Balanced, non-technical overview of Google's rise

I received this book as a gift concerned that it only lavish praise on Google. What I found was balanced journalism highlighting both positives and negatives of Google's rise up until the moment the book was published. I'm a professional website developmer myself, but appreciated the relatively light level of technical detail that the book went into. It makes for an accessible, interesting read that doesn't get bogged down in engineering details. I recommend the book for those in the web industry to fill in the gaps of the backstory of what has become the most powerful business in our industry.

For those interested in what Google has been up to

For readers who appreciated The Search: How Google and Its Rivals Rewrote the Rules of Business and Transformed Our Culture, this book loosely picks up where the former book sort of left off. "The Search" (by different author and published in 2005) covers the origin and growth of general Web search technology and the rise of Google the company up to the point shortly after its IPO. "Planet Google" mainly takes a look at what the company has been doing since (circa 2004-08) and focuses on Google's many attempted forays into products and technologies beyond the core Web search.
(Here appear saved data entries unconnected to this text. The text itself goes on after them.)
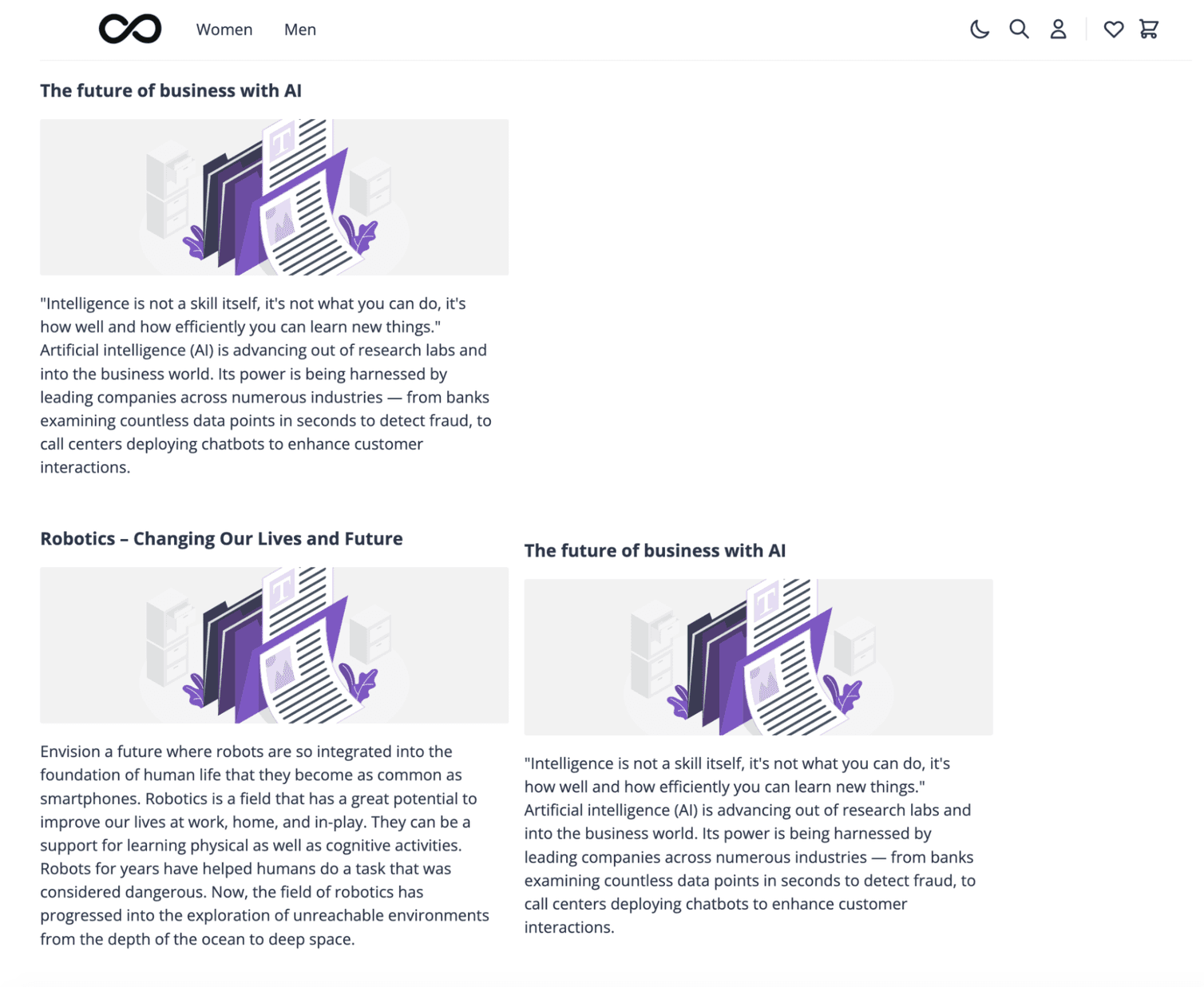Open the Women navigation menu
Viewport: 1204px width, 987px height.
[224, 30]
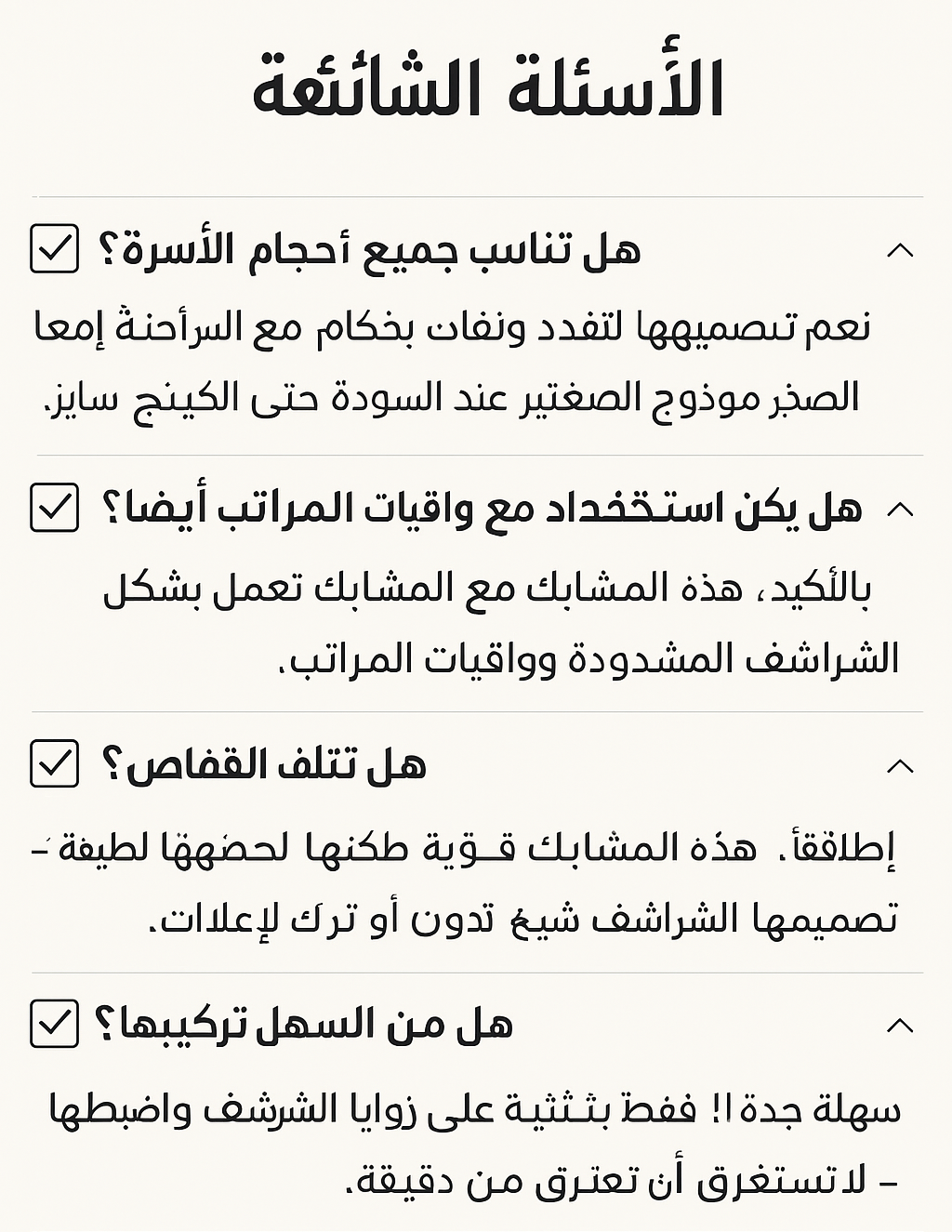952x1232 pixels.
Task: Click the answer line starting with 'سهلة جدة!'
Action: 475,1109
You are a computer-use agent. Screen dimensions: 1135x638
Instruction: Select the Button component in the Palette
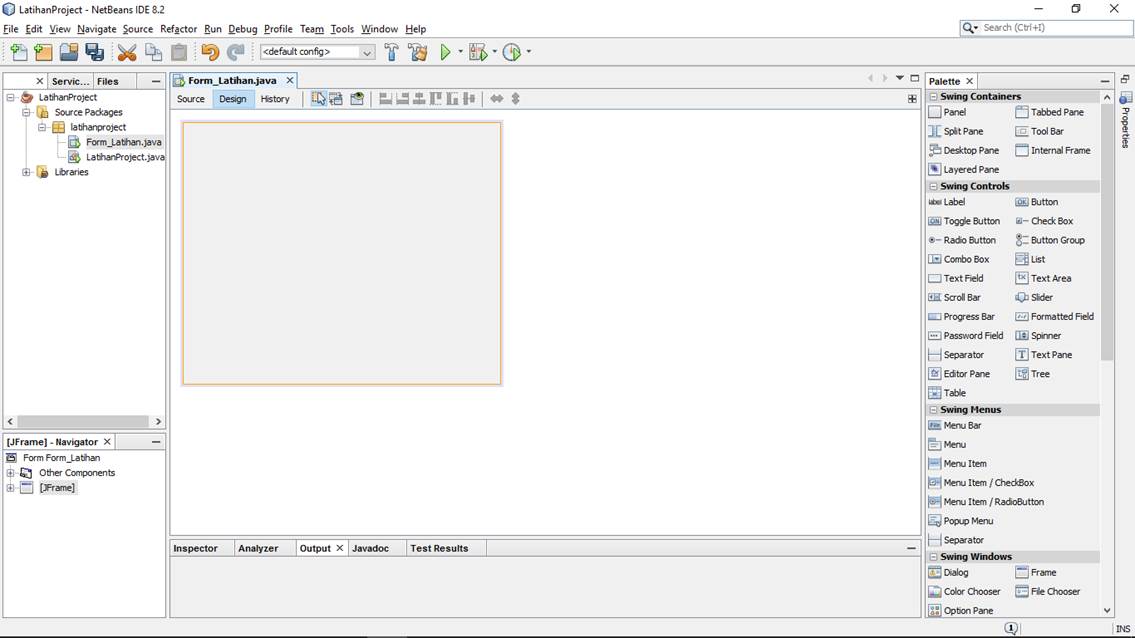tap(1039, 201)
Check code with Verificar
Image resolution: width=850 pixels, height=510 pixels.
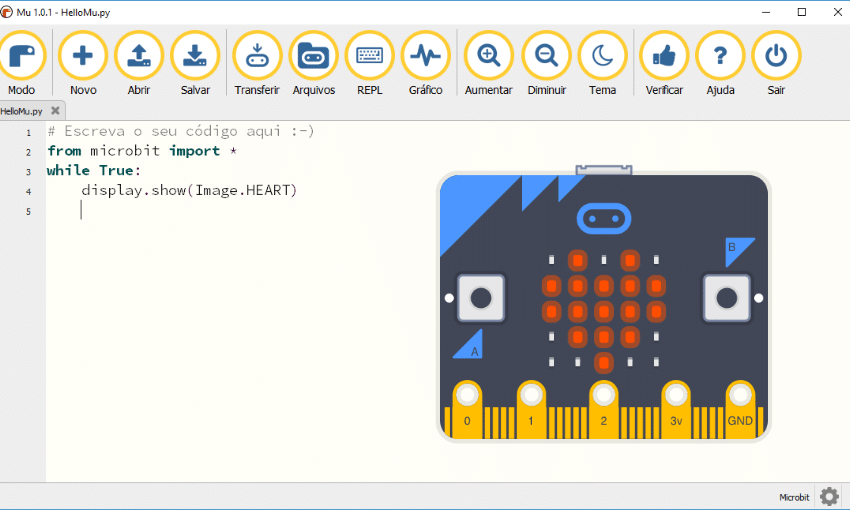point(664,57)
A chapter is dedicated for each of Google's better-known endeavors, namely book digitization, video/YouTube, Google Earth/Maps, datacenter buildup, Gmail and privacy issues, the go for open-source everything, and the debate of machine-only vs. human-assisted search algorithm. The author claims to enjoy fairly generous access to Google's facilities and some of its top executives, including CEO Eric Schmidt. The book provides a quick read and is much shorter than the number of pages would suggest as the last 75 pages contain only massive amount of footnotes. It will certainly delight those who have always been fascinated by everything Google.

Interesting, but Too Inclusive!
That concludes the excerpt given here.